In the present model, perfect adhesion between the metal matrix and ceramic inclusions is assumed. In reality, the interface may exhibit finite strength and damaged regions (e.g., deboning or micro-voids), especially under high local stresses or thermal mismatch. Because we do not yet include any cohesive-zone or interfacial-damage formulation, our predictions may overestimate stiffness, yield strength, and ultimate strength. A future extension will introduce a cohesive-zone model at the matrix–inclusion interface, allowing us to define a traction–separation law and critical energy release rate. This will enable simulation of deboning and interfacial crack initiation, yielding a more realistic stress–strain response.
Moreover, when the inclusion volume fraction exceeds the percolation limit, adjacent particles may touch or share very thin matrix ligaments. In such cases, the stress–strain state near those interfaces differs markedly from a fully matrix-separated configuration, and microcracks can nucleate directly between contacting reinforcements. Our present RVE, which enforces a minimum center-to-center distance (1.1 dmax), cannot capture these particle-to-particle contacts or the associated microdamage. Future work should extend the model by allowing controlled clustering of particles or by incorporating cohesive-zone elements at particle–particle interfaces to simulate micro crack formation.
Modern fabrication techniques for metal matrix hybrids (e.g., casting with solidification, powder metallurgy with sintering, or hot pressing) involve thermal cycles and plastic deformation that generate residual stresses within both the matrix and reinforcement phases.

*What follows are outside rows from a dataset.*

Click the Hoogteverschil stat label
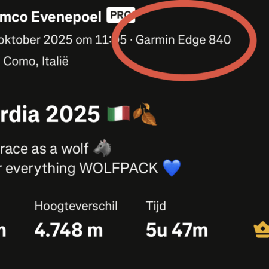This screenshot has width=269, height=269. [x=76, y=206]
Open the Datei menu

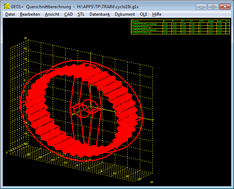click(10, 14)
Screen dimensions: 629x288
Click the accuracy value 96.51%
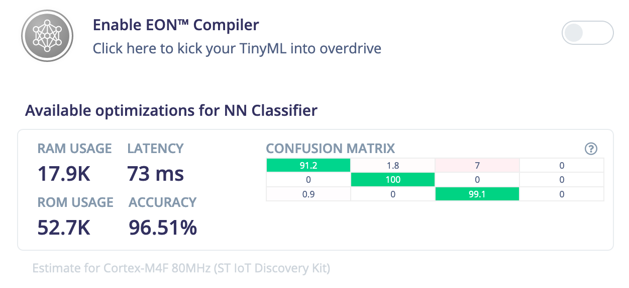(x=163, y=228)
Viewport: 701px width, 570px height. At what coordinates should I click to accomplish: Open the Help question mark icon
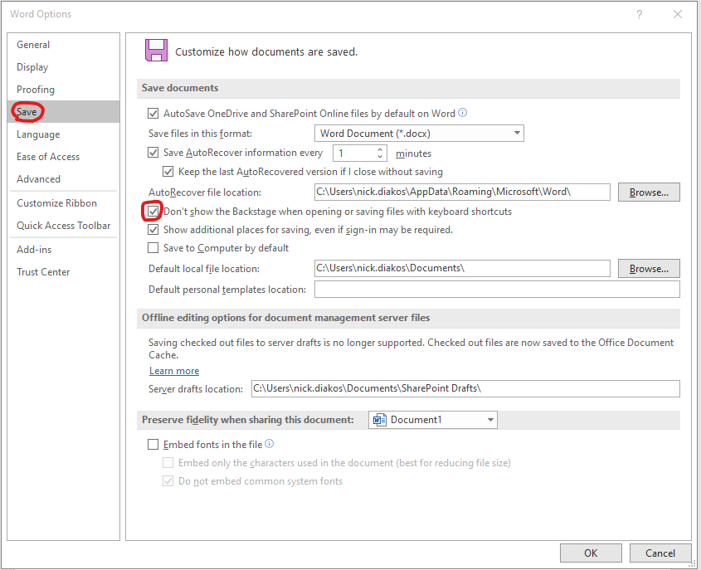pos(639,14)
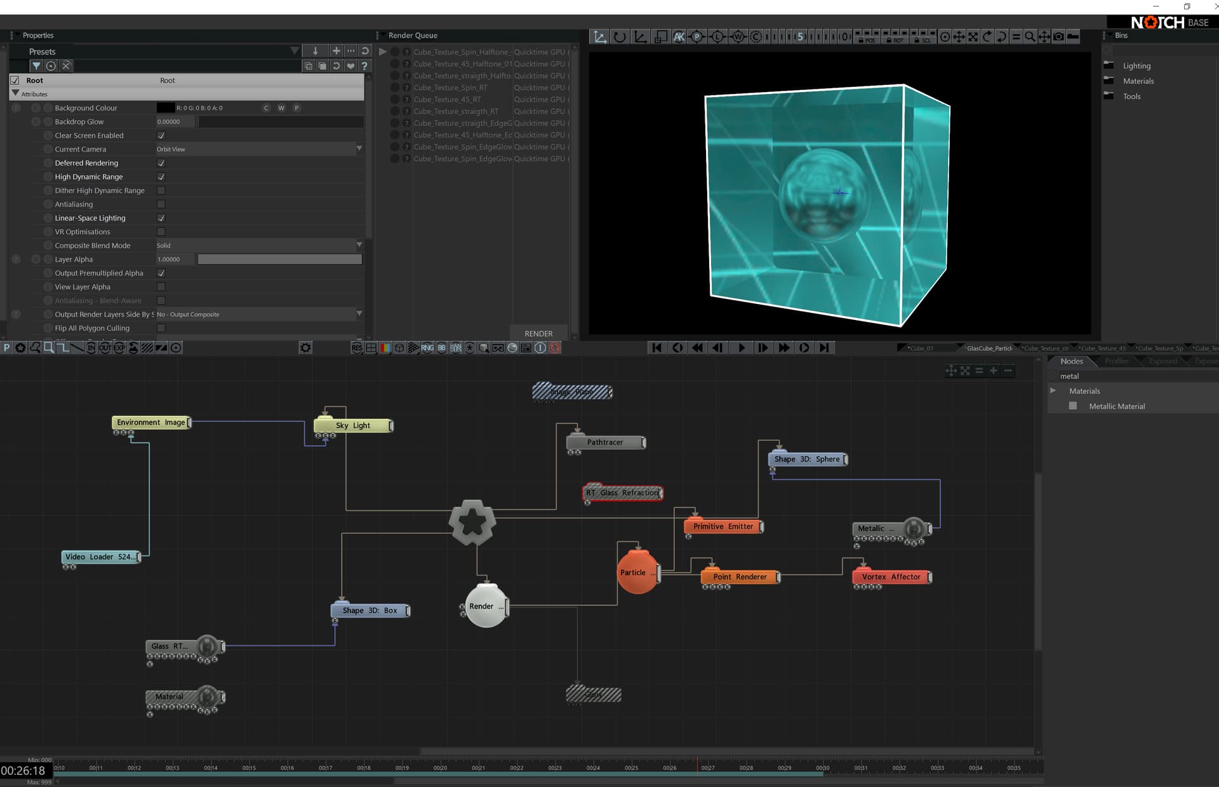Viewport: 1219px width, 787px height.
Task: Switch to the Cube_Texture_45 layer tab
Action: coord(1103,348)
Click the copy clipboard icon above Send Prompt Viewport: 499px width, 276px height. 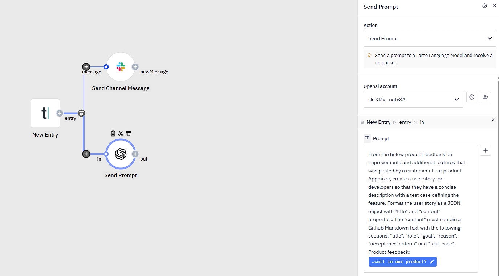click(x=113, y=134)
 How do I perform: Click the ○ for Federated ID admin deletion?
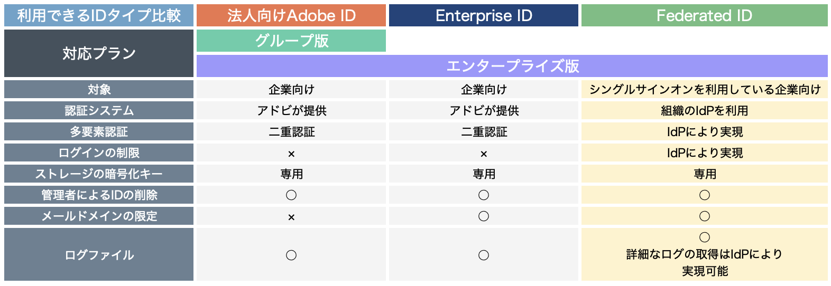tap(705, 195)
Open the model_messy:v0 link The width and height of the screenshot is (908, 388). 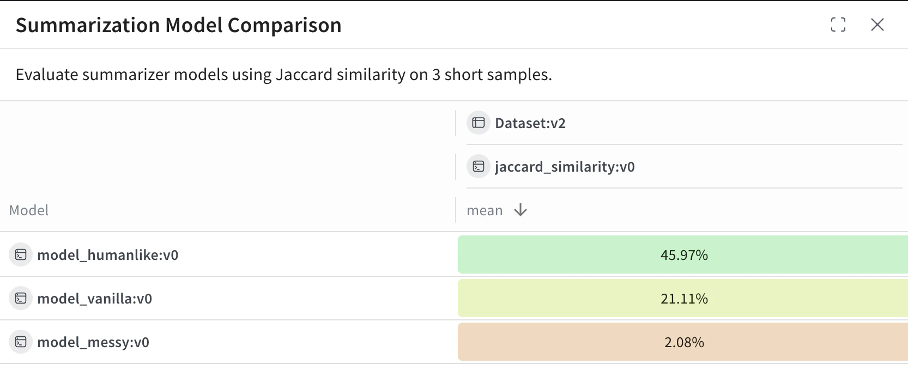tap(93, 342)
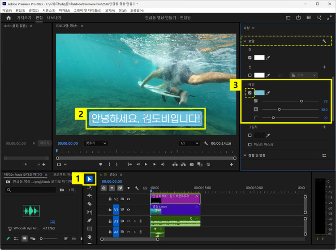Open program monitor wrench settings
The height and width of the screenshot is (250, 336).
[206, 143]
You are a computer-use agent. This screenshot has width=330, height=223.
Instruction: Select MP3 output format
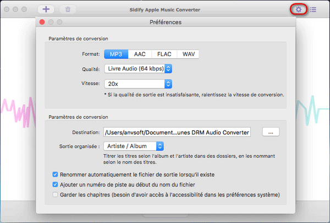click(x=116, y=54)
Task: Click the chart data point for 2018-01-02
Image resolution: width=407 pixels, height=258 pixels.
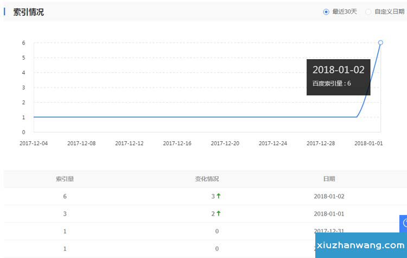Action: 380,42
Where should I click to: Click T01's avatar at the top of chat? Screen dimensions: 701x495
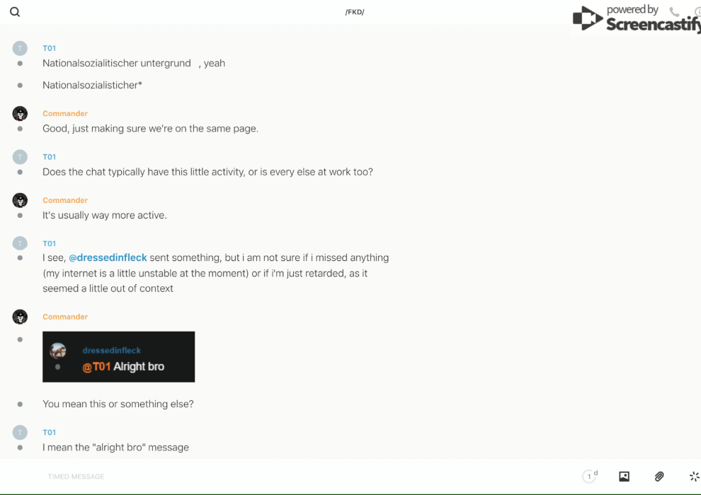click(20, 48)
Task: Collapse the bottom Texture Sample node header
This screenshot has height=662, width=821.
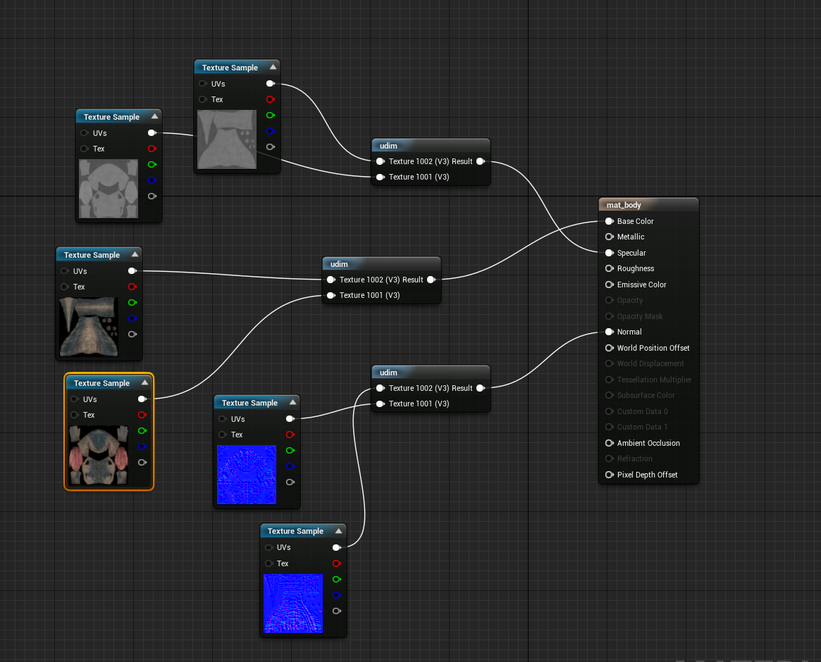Action: pos(339,530)
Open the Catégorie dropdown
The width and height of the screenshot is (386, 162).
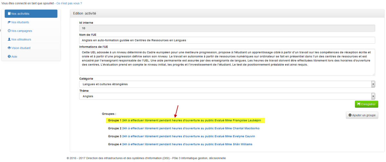(x=373, y=84)
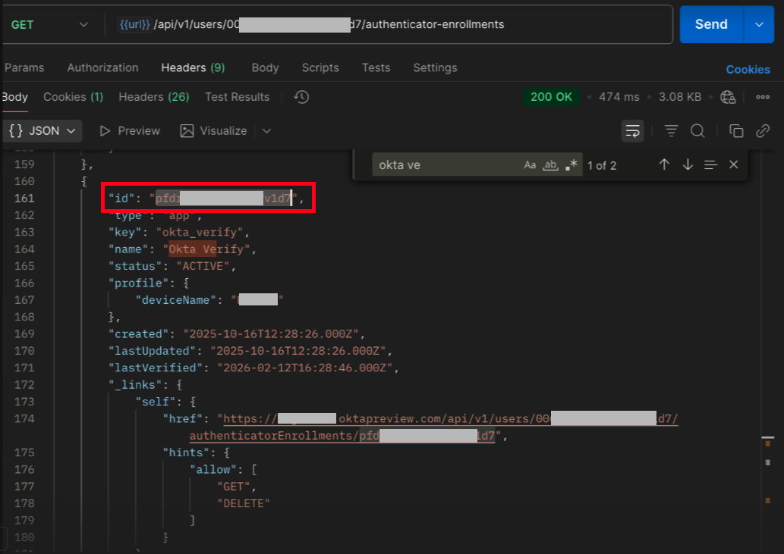Image resolution: width=784 pixels, height=554 pixels.
Task: Click the network globe lock icon
Action: (728, 97)
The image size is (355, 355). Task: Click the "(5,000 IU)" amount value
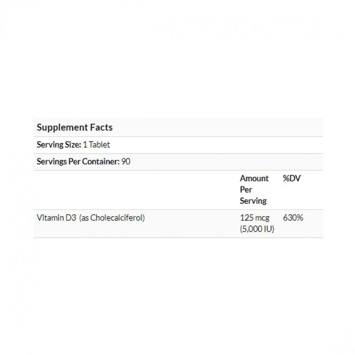(x=257, y=229)
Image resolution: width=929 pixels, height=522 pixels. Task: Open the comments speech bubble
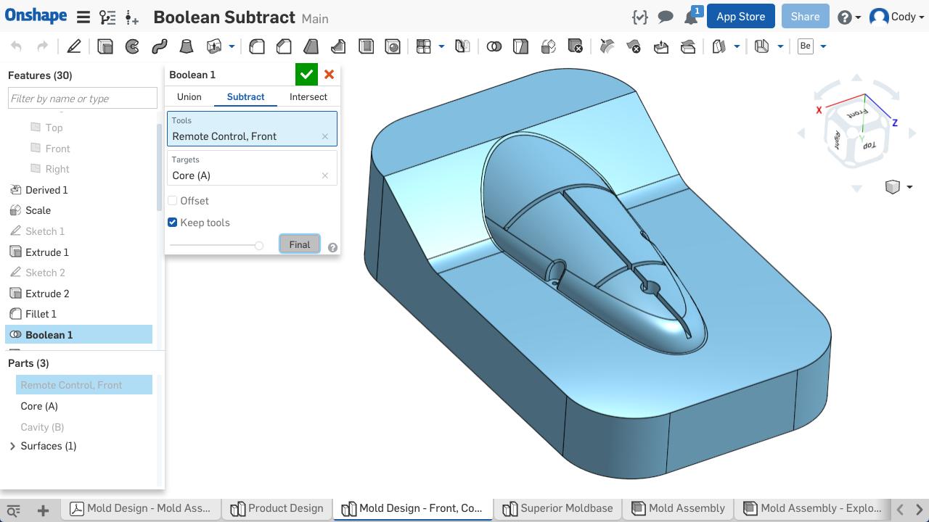tap(665, 17)
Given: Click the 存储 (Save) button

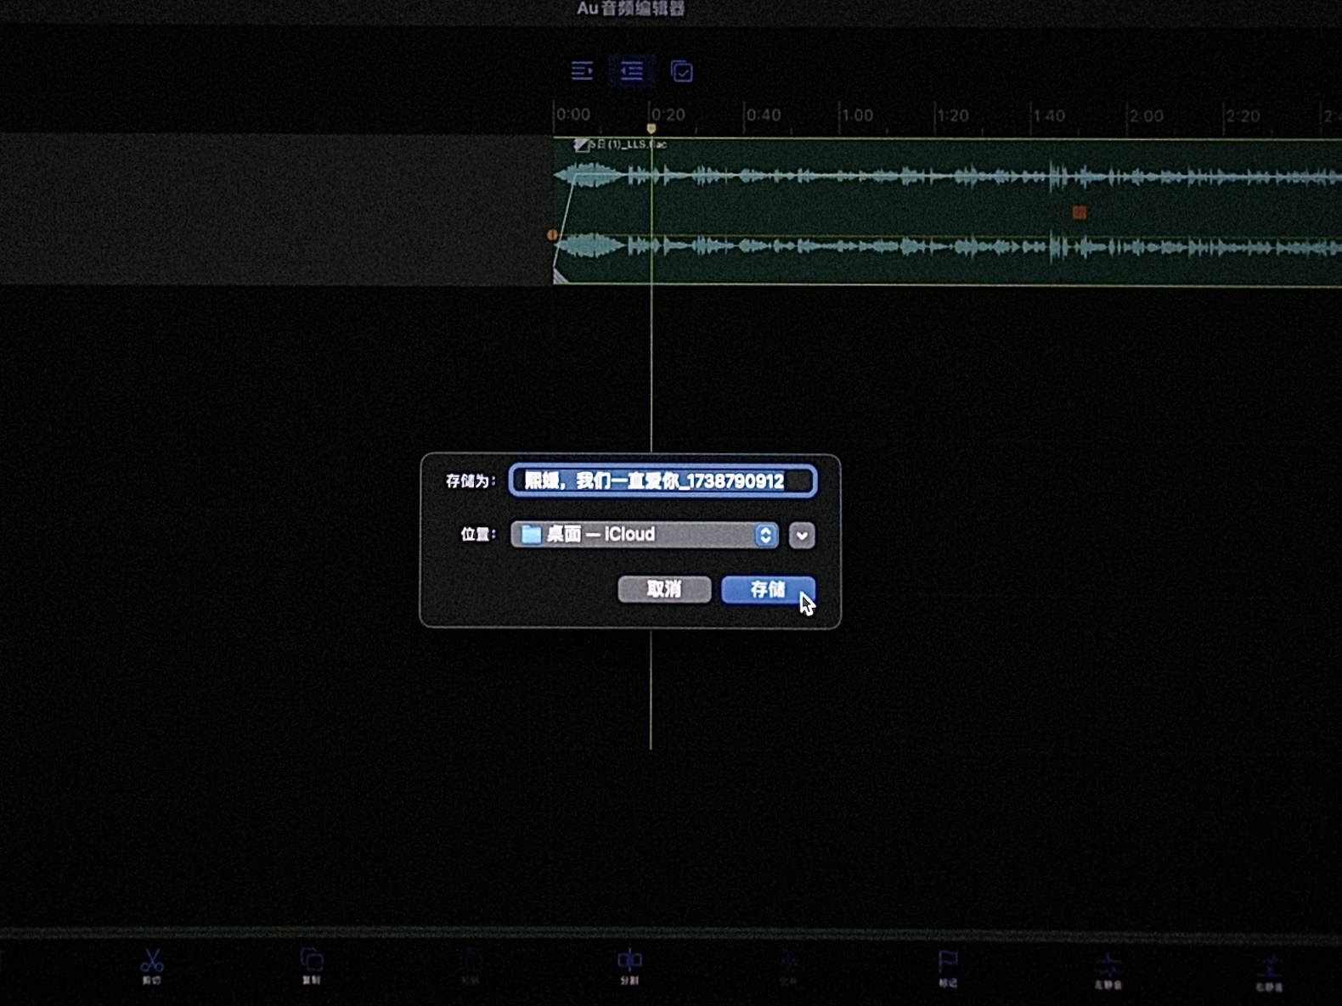Looking at the screenshot, I should (767, 589).
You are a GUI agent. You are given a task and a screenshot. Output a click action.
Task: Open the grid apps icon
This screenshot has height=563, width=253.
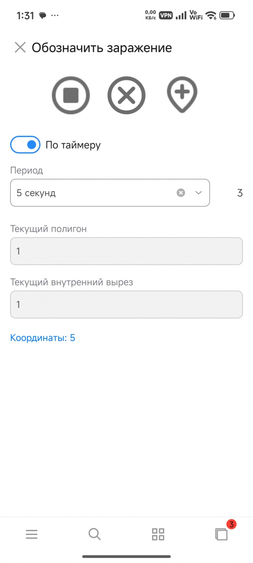pyautogui.click(x=158, y=534)
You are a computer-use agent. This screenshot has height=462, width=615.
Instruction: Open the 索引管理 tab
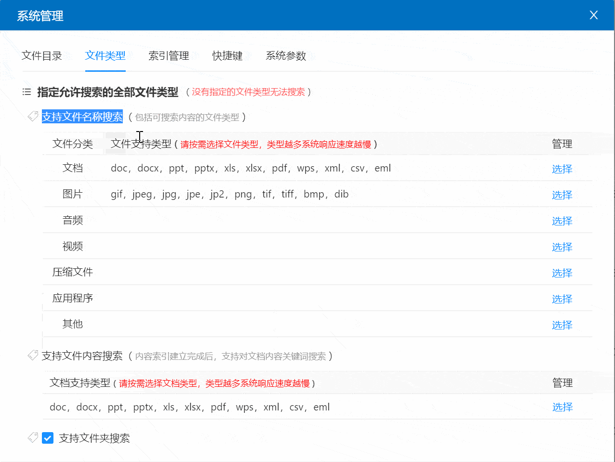tap(169, 56)
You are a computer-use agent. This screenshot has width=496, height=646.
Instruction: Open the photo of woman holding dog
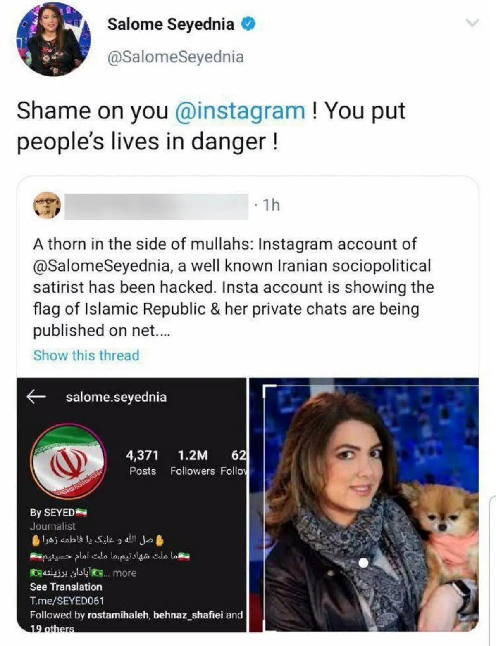tap(364, 504)
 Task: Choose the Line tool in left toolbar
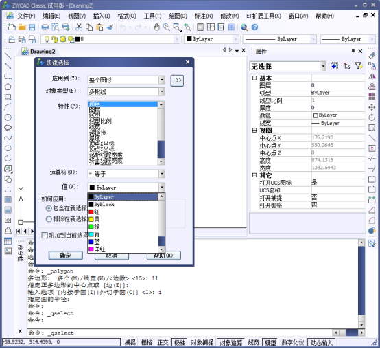[x=8, y=56]
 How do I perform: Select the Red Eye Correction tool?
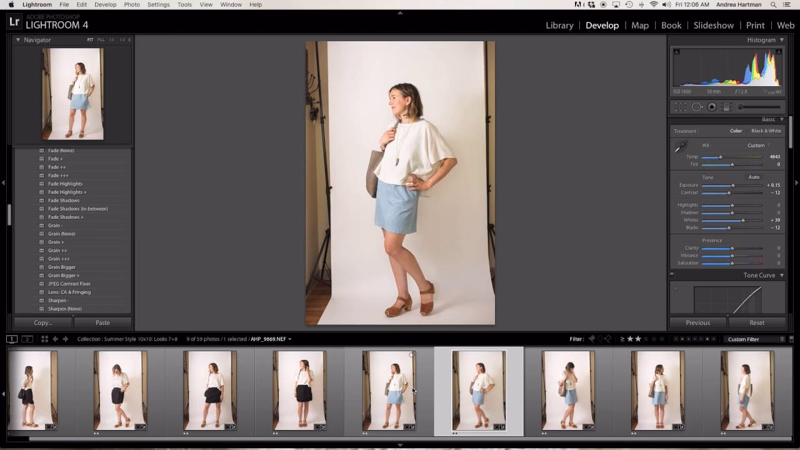pyautogui.click(x=712, y=107)
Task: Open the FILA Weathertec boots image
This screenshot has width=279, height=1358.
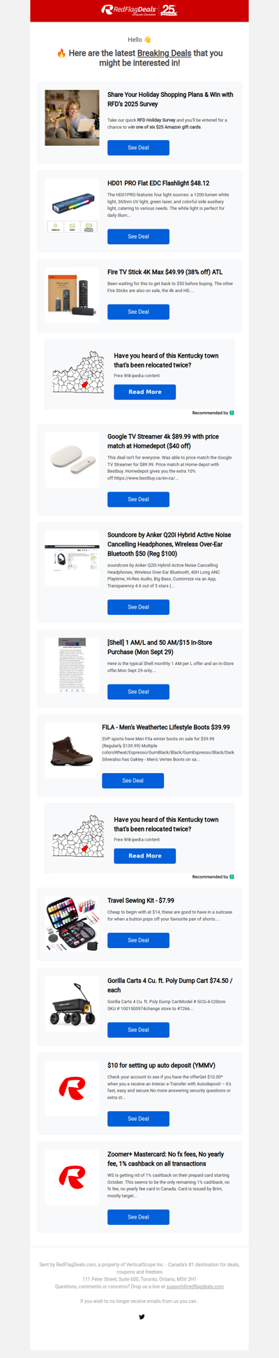Action: 72,750
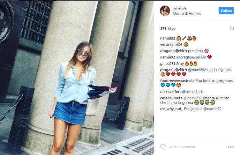Screen dimensions: 240x155
Task: Click the main post photo
Action: (x=77, y=78)
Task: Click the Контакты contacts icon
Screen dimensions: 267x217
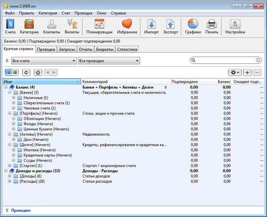Action: tap(52, 26)
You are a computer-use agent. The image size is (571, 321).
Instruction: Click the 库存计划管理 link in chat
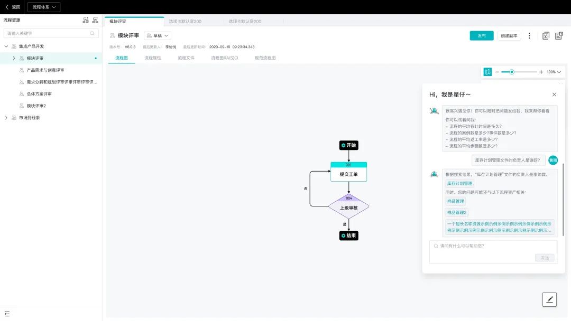(x=459, y=183)
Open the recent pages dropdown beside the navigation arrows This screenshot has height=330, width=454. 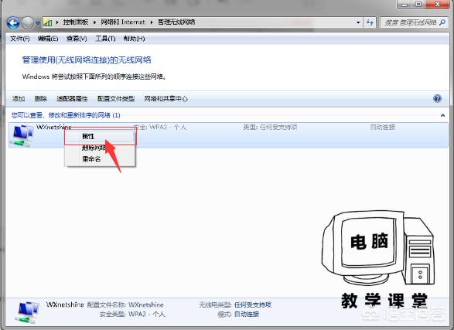click(x=38, y=23)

These locked-in stresses shift the initial stress–strain curve and can either raise or lower the apparent yield strength, hardening behavior, and stiffness of the composite under subsequent loading. Because our current RVE assumes a stress-free initial state, it does not capture these process-induced residual stresses. Future work will integrate residual stress fields—derived from manufacturing process simulations or experimental characterization methods—into the RVE to assess their influence on predicted effective properties.
Our current model also assumes that the metallic matrix deforms according to bulk elasto-plastic laws (von Mises yield and Hollomon hardening). However, when the metal ligament thickness between ceramic inclusions falls below approximately 50–100 nm, conventional dislocation-mediated plasticity becomes suppressed due to dislocation starvation and surface-dominated effects. In this nanoscale regime, the yield strength can increase dramatically and hardening behavior changes, so the continuum plasticity framework no longer holds. Therefore, the present RVE predictions are valid only when matrix ligament thicknesses exceed this critical size. Future extensions will consider size-dependent plasticity formulations (for example, strain-gradient plasticity or source-limited models) to capture elastic–plastic behavior in composites with ultrathin matrix regions.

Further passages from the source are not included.